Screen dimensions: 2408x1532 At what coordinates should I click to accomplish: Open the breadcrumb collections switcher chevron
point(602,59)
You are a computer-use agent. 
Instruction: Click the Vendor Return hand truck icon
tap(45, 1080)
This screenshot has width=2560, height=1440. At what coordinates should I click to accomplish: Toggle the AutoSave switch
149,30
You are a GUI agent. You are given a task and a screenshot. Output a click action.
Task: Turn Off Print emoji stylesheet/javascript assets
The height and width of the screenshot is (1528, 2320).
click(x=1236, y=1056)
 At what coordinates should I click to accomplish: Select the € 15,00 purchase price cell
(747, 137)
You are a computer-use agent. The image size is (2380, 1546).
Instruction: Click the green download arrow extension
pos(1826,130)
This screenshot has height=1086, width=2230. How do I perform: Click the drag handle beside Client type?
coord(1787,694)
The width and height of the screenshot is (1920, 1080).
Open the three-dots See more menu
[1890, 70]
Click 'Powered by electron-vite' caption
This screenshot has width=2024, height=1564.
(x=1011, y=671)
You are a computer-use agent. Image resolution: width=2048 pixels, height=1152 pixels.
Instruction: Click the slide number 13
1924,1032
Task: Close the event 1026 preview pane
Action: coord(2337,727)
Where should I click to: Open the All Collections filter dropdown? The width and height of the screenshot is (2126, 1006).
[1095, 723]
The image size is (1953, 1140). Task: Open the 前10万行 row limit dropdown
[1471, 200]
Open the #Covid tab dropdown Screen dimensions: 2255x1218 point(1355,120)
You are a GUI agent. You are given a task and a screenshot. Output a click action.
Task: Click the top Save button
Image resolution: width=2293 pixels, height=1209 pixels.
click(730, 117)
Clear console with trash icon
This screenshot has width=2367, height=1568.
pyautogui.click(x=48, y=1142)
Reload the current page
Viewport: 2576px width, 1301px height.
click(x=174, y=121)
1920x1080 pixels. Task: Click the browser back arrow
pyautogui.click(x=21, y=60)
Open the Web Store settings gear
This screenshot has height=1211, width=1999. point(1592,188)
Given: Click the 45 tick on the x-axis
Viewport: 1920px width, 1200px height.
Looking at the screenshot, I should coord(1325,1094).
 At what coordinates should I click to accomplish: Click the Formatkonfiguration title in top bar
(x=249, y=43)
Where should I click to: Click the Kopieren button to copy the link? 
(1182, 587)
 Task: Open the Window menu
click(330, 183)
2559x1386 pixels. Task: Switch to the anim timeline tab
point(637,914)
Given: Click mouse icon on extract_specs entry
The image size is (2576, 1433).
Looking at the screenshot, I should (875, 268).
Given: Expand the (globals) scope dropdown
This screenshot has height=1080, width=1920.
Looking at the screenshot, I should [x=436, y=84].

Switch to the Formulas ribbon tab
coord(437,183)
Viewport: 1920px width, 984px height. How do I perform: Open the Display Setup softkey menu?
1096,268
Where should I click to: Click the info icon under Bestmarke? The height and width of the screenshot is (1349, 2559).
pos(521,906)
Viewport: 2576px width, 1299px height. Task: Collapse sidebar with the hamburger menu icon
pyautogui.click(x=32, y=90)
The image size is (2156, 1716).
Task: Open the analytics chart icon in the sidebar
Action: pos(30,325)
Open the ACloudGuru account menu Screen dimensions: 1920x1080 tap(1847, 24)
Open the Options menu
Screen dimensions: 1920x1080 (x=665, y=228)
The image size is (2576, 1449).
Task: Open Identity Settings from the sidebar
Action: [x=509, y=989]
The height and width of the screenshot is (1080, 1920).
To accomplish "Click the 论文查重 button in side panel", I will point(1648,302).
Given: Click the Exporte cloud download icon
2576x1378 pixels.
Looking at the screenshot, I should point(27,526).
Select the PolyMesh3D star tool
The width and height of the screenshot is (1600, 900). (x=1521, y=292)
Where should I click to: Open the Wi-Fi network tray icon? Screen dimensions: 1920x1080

WORK REQUEST:
Line by line, give the material above again exactly.

RESULT OF THIS EXERCISE:
Screen dimensions: 2408x1532 At what coordinates should I click to accomplish: Open the breadcrumb collections switcher chevron
point(602,59)
You are a computer-use agent. 
Instruction: Click the Vendor Return hand truck icon
tap(45, 1080)
This screenshot has width=2560, height=1440. At what coordinates should I click to accomplish: Toggle the AutoSave switch
149,30
You are a GUI agent. You are given a task and a screenshot. Output a click action.
Task: Turn Off Print emoji stylesheet/javascript assets
The height and width of the screenshot is (1528, 2320).
click(x=1236, y=1056)
 At what coordinates should I click to accomplish: Select the € 15,00 purchase price cell
(747, 137)
You are a computer-use agent. The image size is (2380, 1546).
Instruction: Click the green download arrow extension
pos(1826,130)
This screenshot has height=1086, width=2230. How do I perform: Click the drag handle beside Client type?
coord(1787,694)
The width and height of the screenshot is (1920, 1080).
Open the three-dots See more menu
[1890, 70]
Click 'Powered by electron-vite' caption
This screenshot has width=2024, height=1564.
(x=1011, y=671)
You are a computer-use agent. Image resolution: width=2048 pixels, height=1152 pixels.
Instruction: Click the slide number 13
1924,1032
Task: Close the event 1026 preview pane
Action: coord(2337,727)
Where should I click to: Open the All Collections filter dropdown? The width and height of the screenshot is (2126, 1006).
[1095, 723]
The image size is (1953, 1140). Task: Open the 前10万行 row limit dropdown
[1471, 200]
Open the #Covid tab dropdown Screen dimensions: 2255x1218 point(1355,120)
You are a GUI agent. You are given a task and a screenshot. Output a click action.
Task: Click the top Save button
Image resolution: width=2293 pixels, height=1209 pixels.
click(730, 117)
Clear console with trash icon
This screenshot has width=2367, height=1568.
pyautogui.click(x=48, y=1142)
Reload the current page
Viewport: 2576px width, 1301px height.
click(x=174, y=121)
1920x1080 pixels. Task: Click the browser back arrow
pyautogui.click(x=21, y=60)
Open the Web Store settings gear
This screenshot has height=1211, width=1999. point(1592,188)
Given: Click the 45 tick on the x-axis
Viewport: 1920px width, 1200px height.
Looking at the screenshot, I should coord(1325,1094).
 At what coordinates should I click to accomplish: Click the Formatkonfiguration title in top bar
(x=249, y=43)
Where should I click to: Click the Kopieren button to copy the link? 
(1182, 587)
 Task: Open the Window menu
click(330, 183)
2559x1386 pixels. Task: Switch to the anim timeline tab
point(637,914)
Given: Click mouse icon on extract_specs entry
The image size is (2576, 1433).
Looking at the screenshot, I should (875, 268).
Given: Expand the (globals) scope dropdown
This screenshot has height=1080, width=1920.
Looking at the screenshot, I should [x=436, y=84].

Switch to the Formulas ribbon tab
coord(437,183)
Viewport: 1920px width, 984px height. How do I perform: Open the Display Setup softkey menu?
1096,268
Where should I click to: Click the info icon under Bestmarke? The height and width of the screenshot is (1349, 2559).
pos(521,906)
Viewport: 2576px width, 1299px height. Task: Collapse sidebar with the hamburger menu icon
pyautogui.click(x=32, y=90)
The image size is (2156, 1716).
Task: Open the analytics chart icon in the sidebar
Action: pos(30,325)
Open the ACloudGuru account menu Screen dimensions: 1920x1080 tap(1847, 24)
Open the Options menu
Screen dimensions: 1920x1080 (x=665, y=228)
The image size is (2576, 1449).
Task: Open Identity Settings from the sidebar
Action: [x=509, y=989]
The height and width of the screenshot is (1080, 1920).
To accomplish "Click the 论文查重 button in side panel", I will point(1648,302).
Given: Click the Exporte cloud download icon
2576x1378 pixels.
Looking at the screenshot, I should point(27,526).
Select the PolyMesh3D star tool
The width and height of the screenshot is (1600, 900). (x=1521, y=292)
Where should I click to: Open the Wi-Fi network tray icon? Screen dimensions: 1920x1080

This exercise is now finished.